Ainsi, la contraction de la demande enregistrée devrait perdurer dans un contexte macroéconomique contraignant puisque les ménages devraient choisir entre prolonger la durée de vie de leurs véhicules dans l’absence de promotions sur le marché du neuf ou s’orienter vers le marché de l’occasion qui répond à la demande des ménages avec des prix plus accessibles.

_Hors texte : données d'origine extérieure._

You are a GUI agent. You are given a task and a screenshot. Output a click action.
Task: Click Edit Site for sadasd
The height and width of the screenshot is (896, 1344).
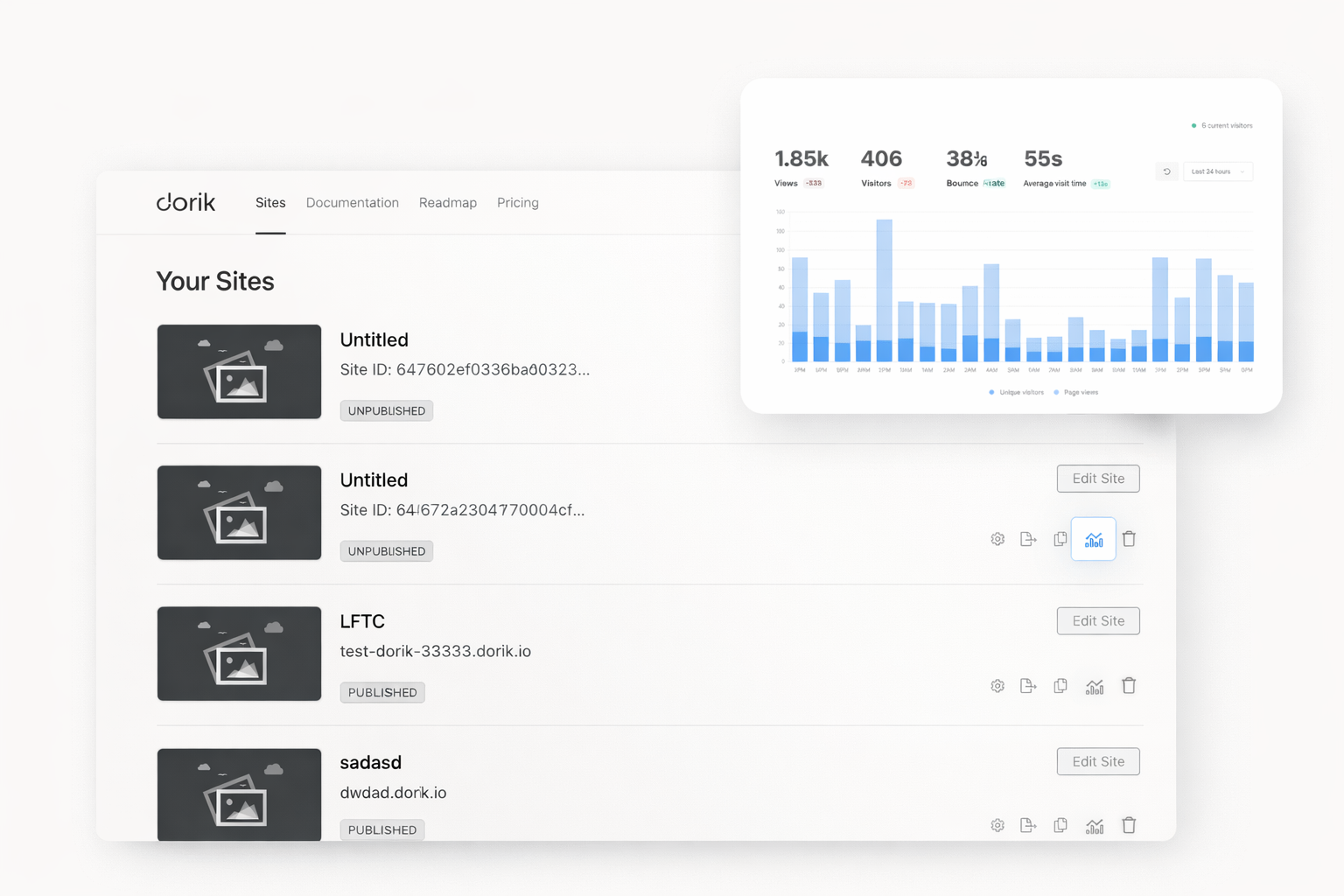1098,762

Selon le ministère du Transport et de la Logistique, le nombre de mutation des véhicules d’occasion se serait amélioré de +1,5% en 2022 pour atteindre un volume de 627.000 unités suite au bond de +25% enregistré à fin 2021.
En 2023, le secteur de la distribution automobile devrait être pris en tenaille par l’augmentation prévue des prix des ventes des véhicules neufs de +15%, ce qui devrait impacter positivement le CA des acteurs qui relèvent le prix de certaines gammes et se focalisent sur les véhicules à forte valeur ajoutée pour compenser le manque à gagner dans un contexte de rareté, d’où l’effet prix positif.
En revanche et dans l’optique de conservation des parts de marché, les opérateurs pourraient appliquer des baisses des prix de vente de certaines gammes disponibles, générant ainsi un impact négatif direct sur les marges.